What does this story tell us about life in Christ? 

At the risk of disappointing some people, life in Christ is not one big drunken party!  The fact is celebration is not the whole of life or the  Christian life, and there is a time to fast as well as feast.  The fact is drunkenness is never affirmed in scripture, and alcoholism is a scourge in our country, and even in our churches.  The fact is even though the scribes and Pharisees called Jesus a glutton and a winebibber there is no evidence he was either because he knew a life devoted to nothing other than physical pleasure was a dead-end street. 

That said, there ought to be an artesian well of joy and celebration bubbling up inside of every Christ-follower, an aroma of extravagance and abundance around every Christian church.  And the fact is, the lives of many Christians and Christian churches appear to be more like stale grape juice than top-of-the-line wine. 
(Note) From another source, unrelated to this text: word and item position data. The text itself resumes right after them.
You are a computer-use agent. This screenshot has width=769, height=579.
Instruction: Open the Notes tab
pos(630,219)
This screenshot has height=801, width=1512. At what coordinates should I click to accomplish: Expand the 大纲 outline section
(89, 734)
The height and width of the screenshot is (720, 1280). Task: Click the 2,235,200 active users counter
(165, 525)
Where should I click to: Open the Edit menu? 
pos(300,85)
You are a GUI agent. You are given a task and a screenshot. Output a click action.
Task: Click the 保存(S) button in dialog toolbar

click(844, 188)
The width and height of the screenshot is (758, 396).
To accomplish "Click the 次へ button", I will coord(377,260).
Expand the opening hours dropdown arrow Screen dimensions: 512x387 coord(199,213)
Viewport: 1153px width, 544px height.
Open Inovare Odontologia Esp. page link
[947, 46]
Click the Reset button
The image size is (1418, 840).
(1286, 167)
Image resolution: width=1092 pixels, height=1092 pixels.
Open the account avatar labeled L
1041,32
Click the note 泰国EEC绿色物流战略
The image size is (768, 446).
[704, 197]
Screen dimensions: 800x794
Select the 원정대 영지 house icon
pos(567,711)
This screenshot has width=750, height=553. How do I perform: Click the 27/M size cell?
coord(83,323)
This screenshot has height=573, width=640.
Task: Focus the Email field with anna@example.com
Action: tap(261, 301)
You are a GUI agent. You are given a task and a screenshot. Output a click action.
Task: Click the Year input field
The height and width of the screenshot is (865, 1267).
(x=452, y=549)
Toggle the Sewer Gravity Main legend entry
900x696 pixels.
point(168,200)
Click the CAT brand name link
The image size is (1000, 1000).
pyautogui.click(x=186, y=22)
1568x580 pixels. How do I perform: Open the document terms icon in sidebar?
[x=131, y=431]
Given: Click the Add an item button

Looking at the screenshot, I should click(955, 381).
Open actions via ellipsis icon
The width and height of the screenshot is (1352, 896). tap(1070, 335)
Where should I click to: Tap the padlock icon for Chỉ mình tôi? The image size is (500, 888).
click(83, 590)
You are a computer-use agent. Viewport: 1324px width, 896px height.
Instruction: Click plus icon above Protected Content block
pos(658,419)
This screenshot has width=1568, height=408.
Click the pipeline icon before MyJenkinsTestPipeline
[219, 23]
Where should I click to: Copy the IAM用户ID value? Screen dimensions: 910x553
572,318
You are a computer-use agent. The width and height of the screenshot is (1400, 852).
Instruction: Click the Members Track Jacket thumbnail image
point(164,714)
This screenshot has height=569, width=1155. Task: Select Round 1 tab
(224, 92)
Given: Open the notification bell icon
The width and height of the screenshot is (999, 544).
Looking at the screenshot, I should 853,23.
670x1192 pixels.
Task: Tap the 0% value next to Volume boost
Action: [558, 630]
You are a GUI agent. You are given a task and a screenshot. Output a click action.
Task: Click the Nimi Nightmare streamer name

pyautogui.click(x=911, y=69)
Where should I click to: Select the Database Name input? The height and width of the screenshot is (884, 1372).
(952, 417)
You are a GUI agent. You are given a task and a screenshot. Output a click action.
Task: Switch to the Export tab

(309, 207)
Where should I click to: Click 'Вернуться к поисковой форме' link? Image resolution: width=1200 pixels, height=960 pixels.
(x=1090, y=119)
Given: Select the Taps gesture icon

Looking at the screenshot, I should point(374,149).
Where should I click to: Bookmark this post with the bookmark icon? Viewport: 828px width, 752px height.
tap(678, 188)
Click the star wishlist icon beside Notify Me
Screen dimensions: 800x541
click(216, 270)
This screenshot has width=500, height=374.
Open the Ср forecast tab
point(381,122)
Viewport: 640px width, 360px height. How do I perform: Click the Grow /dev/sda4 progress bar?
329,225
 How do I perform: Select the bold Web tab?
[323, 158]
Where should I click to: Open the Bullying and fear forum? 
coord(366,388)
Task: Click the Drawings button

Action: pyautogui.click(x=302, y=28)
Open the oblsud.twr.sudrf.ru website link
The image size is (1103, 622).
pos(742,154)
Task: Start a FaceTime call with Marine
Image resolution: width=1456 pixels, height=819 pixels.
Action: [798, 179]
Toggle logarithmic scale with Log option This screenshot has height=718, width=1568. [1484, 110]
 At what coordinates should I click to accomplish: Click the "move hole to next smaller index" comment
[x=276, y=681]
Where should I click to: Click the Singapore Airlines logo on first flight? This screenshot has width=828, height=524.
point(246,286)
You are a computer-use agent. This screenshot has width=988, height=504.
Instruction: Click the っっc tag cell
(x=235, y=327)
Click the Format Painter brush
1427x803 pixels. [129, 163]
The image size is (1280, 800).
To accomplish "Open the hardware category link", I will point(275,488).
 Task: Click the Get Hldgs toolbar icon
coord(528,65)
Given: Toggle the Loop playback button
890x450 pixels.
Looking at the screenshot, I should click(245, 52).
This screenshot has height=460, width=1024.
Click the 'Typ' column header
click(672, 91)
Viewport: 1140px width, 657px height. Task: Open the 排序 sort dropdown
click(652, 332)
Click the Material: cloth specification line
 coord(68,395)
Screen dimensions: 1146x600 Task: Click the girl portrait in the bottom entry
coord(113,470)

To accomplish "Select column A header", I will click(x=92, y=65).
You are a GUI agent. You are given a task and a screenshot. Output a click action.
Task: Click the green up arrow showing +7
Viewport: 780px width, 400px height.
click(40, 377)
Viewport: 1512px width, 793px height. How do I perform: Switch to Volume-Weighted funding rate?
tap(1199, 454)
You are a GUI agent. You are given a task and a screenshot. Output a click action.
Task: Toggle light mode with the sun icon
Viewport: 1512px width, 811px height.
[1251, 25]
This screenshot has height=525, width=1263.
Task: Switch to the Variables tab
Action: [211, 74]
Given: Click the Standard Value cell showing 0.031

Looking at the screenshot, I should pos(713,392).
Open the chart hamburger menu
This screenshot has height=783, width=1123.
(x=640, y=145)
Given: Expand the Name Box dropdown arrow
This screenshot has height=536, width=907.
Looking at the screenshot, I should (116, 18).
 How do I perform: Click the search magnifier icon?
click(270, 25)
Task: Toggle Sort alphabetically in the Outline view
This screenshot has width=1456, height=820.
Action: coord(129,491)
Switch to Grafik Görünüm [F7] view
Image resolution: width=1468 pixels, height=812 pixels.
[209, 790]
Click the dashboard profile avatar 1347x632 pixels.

Karl Olsson notes that while many Christians begin their faith journey on fire for Jesus, they eventually settle for a low-grade fever of a faith that consists of believing the right doctrine, practicing disciplines like worship, bible reading, and tithing (mostly out of obligation), behaving properly at all times, and serving their church on a few committees.  This is the extent of their Christian life and their experience in the Body of Christ.

No wonder so many people outside of church and faith are more inclined to avoid us than join us!  Watch a typical church service and it seems dead.  Monitor the life of a typical Christian and it looks as limp as lukewarm dishwater.

People today are craving life with a capital “L”.  They are busier than ever, have more things than ever, and still have no life.  And they are desperate to find it. 

A friend of mine belongs to a church even though she disagrees with that church’s stand on women in ministry.  When I asked her why she said, “Because the church has a vitality I find missing in most churches.”

I know what she means.  Some time ago I got so exhausted with the thinness of my own Christian life and the American church I began to wonder if I wanted to remain in ministry.  Since then I’ve tasted the new wine of a deeper Christian life that has not only renewed me, but motivated me to find a new wineskins for my life and this church.  

My friends, if you are weary of having a life in Christ that is nothing more than a paper-thin ticket to heaven, I stand before you today to say there is something more, much more about life in Christ than you currently know.  Jesus is not just some cartoon character in the New Testament.  He is the fountain of life that can give you life, life to the brim. 

And the same is true for our church.  I believe, FBC, we are on the threshold of going deeper with God than we’ve before.  And if I’m right, we are about to find out that what makes a great church is not just exciting programs and a superb faith.  A great church, like great wine, comes directly from the hand of Jesus. 

            Tom Lane writes,

            If Jesus could transform common water into wedding wine

            Spit and dirt into new sight

            Troubled sea into a pathway

            Well water into living water

            Could Christ transform the waters of my life

            Shallow

            Murky

            Stagnant

            Sour

            Into a shower of blessing?